# The request
Print the entries from the start through the line that contains "tap(1121, 28)", inclusive, reproducing each line without any change.

# Exercise materials

..............................

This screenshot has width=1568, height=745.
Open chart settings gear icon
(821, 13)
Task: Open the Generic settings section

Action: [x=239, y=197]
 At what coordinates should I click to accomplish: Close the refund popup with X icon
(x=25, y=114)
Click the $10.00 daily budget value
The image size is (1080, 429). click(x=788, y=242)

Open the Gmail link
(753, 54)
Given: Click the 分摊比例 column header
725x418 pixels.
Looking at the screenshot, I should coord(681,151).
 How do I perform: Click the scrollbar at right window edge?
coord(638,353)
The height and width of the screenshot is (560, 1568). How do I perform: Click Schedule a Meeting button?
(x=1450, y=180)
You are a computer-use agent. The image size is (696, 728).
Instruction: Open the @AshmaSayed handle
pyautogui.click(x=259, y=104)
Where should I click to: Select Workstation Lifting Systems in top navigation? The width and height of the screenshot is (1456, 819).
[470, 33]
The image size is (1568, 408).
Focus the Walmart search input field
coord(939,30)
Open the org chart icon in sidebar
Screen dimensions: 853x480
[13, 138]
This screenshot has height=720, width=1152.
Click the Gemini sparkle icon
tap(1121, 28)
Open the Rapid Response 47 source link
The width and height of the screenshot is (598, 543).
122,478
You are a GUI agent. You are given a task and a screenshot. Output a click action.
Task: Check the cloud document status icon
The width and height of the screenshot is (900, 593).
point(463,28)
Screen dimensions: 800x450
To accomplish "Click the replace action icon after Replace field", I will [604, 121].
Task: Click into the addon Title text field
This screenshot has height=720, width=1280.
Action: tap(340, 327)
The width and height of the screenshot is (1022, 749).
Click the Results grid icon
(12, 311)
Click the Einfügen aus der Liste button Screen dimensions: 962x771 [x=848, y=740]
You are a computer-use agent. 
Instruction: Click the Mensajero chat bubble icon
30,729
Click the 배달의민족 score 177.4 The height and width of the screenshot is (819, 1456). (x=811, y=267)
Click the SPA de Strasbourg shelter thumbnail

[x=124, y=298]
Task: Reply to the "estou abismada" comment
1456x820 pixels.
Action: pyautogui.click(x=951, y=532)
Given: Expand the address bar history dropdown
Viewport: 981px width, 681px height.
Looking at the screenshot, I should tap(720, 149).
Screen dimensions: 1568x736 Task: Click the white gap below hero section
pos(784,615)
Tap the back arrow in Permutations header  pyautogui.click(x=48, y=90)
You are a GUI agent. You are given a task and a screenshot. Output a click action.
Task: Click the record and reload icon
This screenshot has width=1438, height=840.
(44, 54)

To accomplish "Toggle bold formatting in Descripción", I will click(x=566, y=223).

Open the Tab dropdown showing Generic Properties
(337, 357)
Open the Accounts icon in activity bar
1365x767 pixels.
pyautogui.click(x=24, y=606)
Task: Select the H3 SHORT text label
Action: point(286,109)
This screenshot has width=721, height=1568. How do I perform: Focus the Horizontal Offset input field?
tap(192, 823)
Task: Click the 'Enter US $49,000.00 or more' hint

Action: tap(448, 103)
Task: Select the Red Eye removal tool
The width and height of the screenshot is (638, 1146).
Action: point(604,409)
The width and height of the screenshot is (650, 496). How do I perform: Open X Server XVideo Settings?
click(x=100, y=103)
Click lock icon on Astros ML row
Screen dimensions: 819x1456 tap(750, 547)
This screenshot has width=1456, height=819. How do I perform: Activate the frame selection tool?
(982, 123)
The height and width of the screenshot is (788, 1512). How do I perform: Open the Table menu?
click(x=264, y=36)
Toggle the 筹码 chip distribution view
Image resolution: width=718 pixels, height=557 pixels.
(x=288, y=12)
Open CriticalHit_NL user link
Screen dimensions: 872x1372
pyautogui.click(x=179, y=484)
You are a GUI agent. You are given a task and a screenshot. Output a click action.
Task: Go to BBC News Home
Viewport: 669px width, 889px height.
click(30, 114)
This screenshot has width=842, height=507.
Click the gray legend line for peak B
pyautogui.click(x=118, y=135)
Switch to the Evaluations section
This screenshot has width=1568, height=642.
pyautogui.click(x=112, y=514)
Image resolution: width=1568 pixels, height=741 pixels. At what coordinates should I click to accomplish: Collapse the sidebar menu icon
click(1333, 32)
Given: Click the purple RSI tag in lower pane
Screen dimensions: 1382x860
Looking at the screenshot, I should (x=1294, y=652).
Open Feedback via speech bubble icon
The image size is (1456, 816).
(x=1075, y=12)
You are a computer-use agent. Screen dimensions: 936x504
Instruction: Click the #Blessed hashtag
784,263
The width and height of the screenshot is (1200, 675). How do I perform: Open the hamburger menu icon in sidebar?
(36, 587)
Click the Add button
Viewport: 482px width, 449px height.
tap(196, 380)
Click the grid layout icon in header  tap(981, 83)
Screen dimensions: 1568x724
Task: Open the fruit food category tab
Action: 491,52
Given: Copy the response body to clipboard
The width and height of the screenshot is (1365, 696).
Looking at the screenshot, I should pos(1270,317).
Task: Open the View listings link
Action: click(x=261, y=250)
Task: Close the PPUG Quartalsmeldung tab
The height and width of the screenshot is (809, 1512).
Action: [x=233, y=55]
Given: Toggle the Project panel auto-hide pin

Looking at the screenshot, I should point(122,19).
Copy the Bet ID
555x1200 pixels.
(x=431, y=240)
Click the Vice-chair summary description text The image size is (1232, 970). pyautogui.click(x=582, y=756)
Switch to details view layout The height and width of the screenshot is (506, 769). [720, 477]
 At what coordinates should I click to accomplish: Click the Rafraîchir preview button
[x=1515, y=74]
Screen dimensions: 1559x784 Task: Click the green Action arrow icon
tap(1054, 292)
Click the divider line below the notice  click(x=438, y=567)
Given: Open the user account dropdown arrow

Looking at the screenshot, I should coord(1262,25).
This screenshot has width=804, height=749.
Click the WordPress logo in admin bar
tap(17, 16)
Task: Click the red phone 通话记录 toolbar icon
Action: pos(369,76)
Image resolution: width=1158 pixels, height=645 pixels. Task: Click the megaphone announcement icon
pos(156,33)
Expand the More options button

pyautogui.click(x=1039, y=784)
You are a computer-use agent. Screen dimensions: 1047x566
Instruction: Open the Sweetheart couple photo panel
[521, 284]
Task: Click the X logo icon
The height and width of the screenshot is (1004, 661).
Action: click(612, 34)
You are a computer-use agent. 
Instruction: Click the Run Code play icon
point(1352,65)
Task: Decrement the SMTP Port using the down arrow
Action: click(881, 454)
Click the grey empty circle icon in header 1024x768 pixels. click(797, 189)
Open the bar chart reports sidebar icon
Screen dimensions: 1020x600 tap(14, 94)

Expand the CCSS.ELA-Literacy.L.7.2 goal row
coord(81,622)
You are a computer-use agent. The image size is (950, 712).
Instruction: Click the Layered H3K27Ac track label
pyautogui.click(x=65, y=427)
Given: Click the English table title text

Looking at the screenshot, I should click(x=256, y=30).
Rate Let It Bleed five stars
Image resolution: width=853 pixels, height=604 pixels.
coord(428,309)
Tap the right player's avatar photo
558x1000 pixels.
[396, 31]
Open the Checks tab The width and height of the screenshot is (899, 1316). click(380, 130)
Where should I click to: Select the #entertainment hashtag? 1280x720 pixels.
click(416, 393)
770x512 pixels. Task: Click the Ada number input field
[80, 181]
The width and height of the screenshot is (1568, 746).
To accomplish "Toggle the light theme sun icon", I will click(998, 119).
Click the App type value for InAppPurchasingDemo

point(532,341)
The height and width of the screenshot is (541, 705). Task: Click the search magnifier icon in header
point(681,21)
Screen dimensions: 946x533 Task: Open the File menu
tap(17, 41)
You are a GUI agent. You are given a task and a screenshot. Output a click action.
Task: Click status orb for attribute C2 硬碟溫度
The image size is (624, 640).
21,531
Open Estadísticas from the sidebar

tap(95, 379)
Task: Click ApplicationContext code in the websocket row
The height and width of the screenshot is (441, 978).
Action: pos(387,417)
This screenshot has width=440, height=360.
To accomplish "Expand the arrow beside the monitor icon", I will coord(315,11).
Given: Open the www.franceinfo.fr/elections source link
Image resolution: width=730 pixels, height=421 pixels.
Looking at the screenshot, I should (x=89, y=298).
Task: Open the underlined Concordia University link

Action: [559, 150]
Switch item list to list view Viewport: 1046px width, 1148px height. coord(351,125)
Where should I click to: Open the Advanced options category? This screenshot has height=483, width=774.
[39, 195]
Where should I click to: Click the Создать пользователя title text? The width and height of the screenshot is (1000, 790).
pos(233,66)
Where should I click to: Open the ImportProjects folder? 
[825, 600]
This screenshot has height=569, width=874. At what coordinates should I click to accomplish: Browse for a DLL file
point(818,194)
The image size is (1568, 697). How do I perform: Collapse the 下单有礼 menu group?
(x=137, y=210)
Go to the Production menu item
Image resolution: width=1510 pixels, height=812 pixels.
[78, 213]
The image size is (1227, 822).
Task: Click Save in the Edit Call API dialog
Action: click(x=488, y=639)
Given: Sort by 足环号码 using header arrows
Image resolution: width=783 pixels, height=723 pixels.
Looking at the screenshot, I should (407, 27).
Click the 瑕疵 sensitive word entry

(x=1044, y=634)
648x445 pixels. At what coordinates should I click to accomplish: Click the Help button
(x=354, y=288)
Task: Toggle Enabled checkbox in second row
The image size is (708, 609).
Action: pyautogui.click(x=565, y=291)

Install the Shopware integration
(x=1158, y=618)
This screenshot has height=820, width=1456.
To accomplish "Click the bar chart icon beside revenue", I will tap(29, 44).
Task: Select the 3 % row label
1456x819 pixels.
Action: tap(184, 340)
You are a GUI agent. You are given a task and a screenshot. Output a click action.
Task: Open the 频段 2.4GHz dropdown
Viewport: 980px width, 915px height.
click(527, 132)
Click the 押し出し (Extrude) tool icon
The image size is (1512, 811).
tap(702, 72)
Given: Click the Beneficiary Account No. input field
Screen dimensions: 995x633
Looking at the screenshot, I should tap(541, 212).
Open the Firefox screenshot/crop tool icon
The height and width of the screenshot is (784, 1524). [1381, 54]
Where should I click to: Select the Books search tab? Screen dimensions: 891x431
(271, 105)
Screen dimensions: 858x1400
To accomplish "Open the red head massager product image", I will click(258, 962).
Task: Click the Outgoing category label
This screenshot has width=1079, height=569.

..............................

# Reply to the exercise
This screenshot has width=1568, height=745.
Open chart settings gear icon
(821, 13)
Task: Open the Generic settings section

Action: [x=239, y=197]
 At what coordinates should I click to accomplish: Close the refund popup with X icon
(x=25, y=114)
Click the $10.00 daily budget value
The image size is (1080, 429). click(x=788, y=242)

Open the Gmail link
(753, 54)
Given: Click the 分摊比例 column header
725x418 pixels.
Looking at the screenshot, I should coord(681,151).
 How do I perform: Click the scrollbar at right window edge?
coord(638,353)
The height and width of the screenshot is (560, 1568). How do I perform: Click Schedule a Meeting button?
(x=1450, y=180)
You are a computer-use agent. The image size is (696, 728).
Instruction: Open the @AshmaSayed handle
pyautogui.click(x=259, y=104)
Where should I click to: Select Workstation Lifting Systems in top navigation? The width and height of the screenshot is (1456, 819).
[470, 33]
The image size is (1568, 408).
Focus the Walmart search input field
coord(939,30)
Open the org chart icon in sidebar
Screen dimensions: 853x480
[13, 138]
This screenshot has height=720, width=1152.
Click the Gemini sparkle icon
tap(1121, 28)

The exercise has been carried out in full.